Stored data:
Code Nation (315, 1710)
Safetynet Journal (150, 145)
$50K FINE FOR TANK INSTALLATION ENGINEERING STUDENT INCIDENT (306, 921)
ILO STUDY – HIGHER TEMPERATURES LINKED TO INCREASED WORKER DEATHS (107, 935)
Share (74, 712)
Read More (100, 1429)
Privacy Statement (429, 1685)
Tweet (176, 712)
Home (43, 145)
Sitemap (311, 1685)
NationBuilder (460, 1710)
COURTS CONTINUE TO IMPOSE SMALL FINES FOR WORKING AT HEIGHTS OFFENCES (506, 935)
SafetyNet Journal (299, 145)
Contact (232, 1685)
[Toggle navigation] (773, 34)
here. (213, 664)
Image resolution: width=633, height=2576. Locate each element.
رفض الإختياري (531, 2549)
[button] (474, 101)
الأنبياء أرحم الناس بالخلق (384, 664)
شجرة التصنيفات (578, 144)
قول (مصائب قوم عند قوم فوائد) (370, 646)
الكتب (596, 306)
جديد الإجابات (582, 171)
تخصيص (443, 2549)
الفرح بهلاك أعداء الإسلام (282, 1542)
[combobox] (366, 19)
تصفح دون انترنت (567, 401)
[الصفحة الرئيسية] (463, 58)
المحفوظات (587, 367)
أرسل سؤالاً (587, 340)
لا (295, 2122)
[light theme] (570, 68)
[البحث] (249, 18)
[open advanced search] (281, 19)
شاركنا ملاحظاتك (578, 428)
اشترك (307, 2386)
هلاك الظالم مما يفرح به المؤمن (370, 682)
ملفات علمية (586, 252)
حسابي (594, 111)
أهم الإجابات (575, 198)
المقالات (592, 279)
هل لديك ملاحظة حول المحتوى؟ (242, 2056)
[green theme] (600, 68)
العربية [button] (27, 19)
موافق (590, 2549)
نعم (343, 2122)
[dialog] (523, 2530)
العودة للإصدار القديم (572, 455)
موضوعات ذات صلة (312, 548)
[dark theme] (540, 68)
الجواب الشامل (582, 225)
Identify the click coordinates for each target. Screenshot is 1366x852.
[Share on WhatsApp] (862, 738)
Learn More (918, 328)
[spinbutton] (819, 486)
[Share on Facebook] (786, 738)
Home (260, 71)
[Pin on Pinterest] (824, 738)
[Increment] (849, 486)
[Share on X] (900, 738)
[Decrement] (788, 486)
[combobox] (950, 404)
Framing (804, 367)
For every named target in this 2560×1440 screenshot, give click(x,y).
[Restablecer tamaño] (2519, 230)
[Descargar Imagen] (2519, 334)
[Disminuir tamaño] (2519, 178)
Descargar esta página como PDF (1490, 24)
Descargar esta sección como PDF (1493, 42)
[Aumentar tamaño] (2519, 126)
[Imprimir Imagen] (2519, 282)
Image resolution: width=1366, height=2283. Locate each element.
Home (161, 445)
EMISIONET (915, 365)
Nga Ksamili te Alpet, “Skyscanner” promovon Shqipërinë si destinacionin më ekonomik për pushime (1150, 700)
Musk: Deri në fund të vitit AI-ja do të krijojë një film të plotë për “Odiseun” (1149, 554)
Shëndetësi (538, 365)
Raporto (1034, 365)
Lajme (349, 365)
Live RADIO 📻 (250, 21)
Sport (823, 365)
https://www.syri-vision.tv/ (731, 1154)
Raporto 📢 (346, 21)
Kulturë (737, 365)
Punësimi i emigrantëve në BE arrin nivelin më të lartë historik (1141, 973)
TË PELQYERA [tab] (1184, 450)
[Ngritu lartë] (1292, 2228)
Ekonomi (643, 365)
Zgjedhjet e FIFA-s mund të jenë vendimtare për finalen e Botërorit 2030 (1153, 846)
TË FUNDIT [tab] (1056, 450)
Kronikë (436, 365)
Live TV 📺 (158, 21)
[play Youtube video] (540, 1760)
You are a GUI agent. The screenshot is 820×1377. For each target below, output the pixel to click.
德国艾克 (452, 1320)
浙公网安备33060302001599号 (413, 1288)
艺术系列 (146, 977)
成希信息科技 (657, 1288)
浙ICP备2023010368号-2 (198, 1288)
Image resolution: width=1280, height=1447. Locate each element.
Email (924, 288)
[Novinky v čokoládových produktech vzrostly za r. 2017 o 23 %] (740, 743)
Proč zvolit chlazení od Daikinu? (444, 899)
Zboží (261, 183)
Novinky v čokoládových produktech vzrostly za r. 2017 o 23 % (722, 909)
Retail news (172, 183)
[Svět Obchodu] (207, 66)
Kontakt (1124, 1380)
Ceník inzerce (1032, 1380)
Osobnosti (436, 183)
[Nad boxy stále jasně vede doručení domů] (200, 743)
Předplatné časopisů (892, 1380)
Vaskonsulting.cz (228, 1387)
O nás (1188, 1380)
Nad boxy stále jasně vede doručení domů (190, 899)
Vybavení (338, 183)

_Your instructions_
Scan the lines above for "Raporto 📢 (346, 21)" and for "Vaskonsulting.cz (228, 1387)". Repeat exactly the line holding each of them and every line in between.

_Answer to this exercise_
Raporto 📢 (346, 21)
Kulturë (737, 365)
Punësimi i emigrantëve në BE arrin nivelin më të lartë historik (1141, 973)
TË PELQYERA [tab] (1184, 450)
[Ngritu lartë] (1292, 2228)
Ekonomi (643, 365)
Zgjedhjet e FIFA-s mund të jenë vendimtare për finalen e Botërorit 2030 (1153, 846)
TË FUNDIT [tab] (1056, 450)
Kronikë (436, 365)
Live TV 📺 (158, 21)
[play Youtube video] (540, 1760)
You are a GUI agent. The screenshot is 820×1377. For each target below, output the pixel to click.
德国艾克 (452, 1320)
浙公网安备33060302001599号 (413, 1288)
艺术系列 (146, 977)
成希信息科技 (657, 1288)
浙ICP备2023010368号-2 (198, 1288)
Image resolution: width=1280, height=1447. Locate each element.
Email (924, 288)
[Novinky v čokoládových produktech vzrostly za r. 2017 o 23 %] (740, 743)
Proč zvolit chlazení od Daikinu? (444, 899)
Zboží (261, 183)
Novinky v čokoládových produktech vzrostly za r. 2017 o 23 % (722, 909)
Retail news (172, 183)
[Svět Obchodu] (207, 66)
Kontakt (1124, 1380)
Ceník inzerce (1032, 1380)
Osobnosti (436, 183)
[Nad boxy stále jasně vede doručení domů] (200, 743)
Předplatné časopisů (892, 1380)
Vaskonsulting.cz (228, 1387)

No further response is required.